What Does the Future Hold for Coppola’s Inglenook Winery?

Philippe Bascaules, director of winemaking at Napa’s historic Inglenook estate, is heading back home to Bordeaux, where he’ll assume the position of managing director at Château Margaux next year. It’s a prestigious if bittersweet appointment, since he fills the vacancy created last summer by the death of Paul Pontallier.

«I am happy to go back to France to manage Château Margaux and to be closer to my family, without losing the contact with Inglenook,» Bascaules wrote me in an email after Inglenook’s owner, Francis Ford Coppola, announced the change. «I will continue to collaborate with the technical team [at Inglenook] that will be in place when I leave, and assure that the direction we took five years ago will remain in accordance with Francis’ vision.»

Bascaules said that he would continue as director of winemaking at Inglenook in Napa Valley (with the help of a new day-to-day winemaker and general manager), but it will be a tall order overseeing both estates. 

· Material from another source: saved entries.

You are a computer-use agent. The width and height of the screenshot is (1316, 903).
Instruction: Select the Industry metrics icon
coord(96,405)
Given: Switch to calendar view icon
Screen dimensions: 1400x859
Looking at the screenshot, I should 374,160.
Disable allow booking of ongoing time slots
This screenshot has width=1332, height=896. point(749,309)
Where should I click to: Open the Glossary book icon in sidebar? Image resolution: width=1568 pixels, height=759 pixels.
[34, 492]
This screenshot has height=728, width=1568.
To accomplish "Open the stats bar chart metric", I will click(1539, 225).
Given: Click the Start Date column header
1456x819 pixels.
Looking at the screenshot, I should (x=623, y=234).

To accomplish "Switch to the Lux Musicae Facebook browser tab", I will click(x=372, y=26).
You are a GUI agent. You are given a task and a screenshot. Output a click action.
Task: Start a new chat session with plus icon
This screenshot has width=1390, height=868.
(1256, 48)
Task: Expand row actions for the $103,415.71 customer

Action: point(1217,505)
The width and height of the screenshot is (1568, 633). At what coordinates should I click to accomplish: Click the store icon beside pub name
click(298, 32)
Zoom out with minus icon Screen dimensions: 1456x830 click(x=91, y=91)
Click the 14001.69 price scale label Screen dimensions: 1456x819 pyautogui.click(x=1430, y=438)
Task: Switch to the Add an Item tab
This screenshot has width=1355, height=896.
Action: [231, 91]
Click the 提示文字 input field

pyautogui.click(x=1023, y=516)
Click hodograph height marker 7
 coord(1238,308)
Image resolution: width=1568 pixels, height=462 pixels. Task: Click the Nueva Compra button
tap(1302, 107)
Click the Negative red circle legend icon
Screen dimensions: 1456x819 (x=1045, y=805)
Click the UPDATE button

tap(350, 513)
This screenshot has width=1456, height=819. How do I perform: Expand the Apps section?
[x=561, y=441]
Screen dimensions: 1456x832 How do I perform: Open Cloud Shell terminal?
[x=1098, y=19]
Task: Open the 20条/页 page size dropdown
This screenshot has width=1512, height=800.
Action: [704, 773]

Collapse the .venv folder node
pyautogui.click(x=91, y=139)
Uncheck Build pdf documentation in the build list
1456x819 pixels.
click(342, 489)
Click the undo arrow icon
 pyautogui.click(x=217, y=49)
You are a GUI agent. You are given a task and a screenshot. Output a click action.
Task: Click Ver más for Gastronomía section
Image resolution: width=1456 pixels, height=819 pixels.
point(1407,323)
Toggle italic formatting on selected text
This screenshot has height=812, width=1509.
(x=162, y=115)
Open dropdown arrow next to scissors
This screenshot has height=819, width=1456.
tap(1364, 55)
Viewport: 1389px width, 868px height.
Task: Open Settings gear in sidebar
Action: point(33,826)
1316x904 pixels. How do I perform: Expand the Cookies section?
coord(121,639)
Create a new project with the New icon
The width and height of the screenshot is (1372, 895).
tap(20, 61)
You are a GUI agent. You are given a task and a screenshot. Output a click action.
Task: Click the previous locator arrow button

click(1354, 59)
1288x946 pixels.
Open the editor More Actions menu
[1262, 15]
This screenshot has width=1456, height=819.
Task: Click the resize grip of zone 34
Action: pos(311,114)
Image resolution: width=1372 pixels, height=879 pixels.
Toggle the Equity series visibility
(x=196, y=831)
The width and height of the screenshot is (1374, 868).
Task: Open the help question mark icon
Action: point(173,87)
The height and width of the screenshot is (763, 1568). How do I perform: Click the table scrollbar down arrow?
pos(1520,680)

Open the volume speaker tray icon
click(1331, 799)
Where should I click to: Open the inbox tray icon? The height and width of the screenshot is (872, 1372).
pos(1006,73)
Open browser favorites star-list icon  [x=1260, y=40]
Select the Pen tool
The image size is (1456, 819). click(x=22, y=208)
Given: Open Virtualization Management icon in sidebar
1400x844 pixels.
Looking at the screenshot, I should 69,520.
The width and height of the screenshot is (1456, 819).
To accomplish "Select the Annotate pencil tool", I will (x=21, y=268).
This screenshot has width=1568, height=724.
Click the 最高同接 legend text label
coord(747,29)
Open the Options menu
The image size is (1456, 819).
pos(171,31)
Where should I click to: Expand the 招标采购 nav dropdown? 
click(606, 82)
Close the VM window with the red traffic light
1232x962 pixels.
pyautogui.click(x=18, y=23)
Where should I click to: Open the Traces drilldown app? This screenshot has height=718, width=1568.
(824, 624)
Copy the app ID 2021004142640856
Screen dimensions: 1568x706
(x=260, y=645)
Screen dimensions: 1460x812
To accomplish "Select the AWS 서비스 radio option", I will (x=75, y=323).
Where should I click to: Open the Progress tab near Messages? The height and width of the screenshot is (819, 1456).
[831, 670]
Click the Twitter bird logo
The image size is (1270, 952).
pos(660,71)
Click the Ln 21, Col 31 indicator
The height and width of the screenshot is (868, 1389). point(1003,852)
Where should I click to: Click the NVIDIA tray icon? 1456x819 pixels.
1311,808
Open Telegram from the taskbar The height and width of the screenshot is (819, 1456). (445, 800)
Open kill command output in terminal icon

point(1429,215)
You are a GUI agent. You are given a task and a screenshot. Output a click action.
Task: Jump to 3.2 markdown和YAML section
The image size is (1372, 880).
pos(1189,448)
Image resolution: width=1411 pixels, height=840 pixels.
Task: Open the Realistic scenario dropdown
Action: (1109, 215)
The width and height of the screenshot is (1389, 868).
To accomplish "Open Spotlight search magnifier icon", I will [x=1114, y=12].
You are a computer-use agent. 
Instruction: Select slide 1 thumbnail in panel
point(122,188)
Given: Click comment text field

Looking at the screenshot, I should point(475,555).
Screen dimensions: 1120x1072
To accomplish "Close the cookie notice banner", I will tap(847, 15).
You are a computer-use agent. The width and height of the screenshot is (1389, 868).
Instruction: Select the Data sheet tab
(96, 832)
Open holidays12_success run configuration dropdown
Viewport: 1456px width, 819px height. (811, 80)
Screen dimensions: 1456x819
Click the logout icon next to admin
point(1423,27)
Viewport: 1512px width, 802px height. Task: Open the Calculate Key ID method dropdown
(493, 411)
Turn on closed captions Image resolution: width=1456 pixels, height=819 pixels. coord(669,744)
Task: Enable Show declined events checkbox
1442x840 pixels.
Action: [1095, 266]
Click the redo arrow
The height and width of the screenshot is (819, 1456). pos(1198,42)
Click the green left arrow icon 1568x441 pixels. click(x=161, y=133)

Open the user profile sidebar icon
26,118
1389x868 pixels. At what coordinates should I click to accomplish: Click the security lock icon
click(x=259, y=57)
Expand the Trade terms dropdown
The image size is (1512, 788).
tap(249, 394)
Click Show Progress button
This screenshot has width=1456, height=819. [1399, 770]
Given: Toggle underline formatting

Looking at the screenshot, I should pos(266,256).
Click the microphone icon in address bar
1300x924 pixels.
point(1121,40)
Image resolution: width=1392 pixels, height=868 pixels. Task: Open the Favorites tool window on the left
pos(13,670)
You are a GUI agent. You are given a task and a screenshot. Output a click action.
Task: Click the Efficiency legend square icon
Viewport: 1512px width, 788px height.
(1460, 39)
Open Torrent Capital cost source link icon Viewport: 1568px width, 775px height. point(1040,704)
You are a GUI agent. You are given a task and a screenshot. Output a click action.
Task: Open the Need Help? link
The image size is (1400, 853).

Of the two properties, Margaux is the more prestigious and comfortable fit for Bascaules, who is French, from Bordeaux and worked at Margaux for 15 years before being hired by Coppola in 2011 to reorganize and revitalize Inglenook. 

He has done a credible job overseeing Inglenook. Parts of the property have been replanted and retooled and the winemaking operation has been revamped as well, including construction of a new winemaking facility. The two standout wines of late have been the Sauvignon Blanc and Zinfandel, bottled under the Edizione Pennino label. Inglenook’s flagship wine, a Cabernet-based blend called Rubicon, has played to mixed reviews. One reason is that it’s stylistically different from most Napa Cabernets. Coppola believes too many Napa Cabernets are overripe and alcoholic, and Bascaules has adjusted winemaking to bring the Cabernet more in line with those of Bordeaux’s Left Bank—harvesting earlier at lower sugar levels, yielding wines of higher acidity and lower alcohol levels.

It’s far too early to judge whether the new, leaner style of Rubicon will be the success Coppola hopes for. (The richer, fleshier style of Rubicon made by former winemaker Scott McLeod consistently earned high marks.) But Coppola is pleased by the direction, and I suspect that his and Bascaules’ new hires at Inglenook will also come from the Bordeaux mold.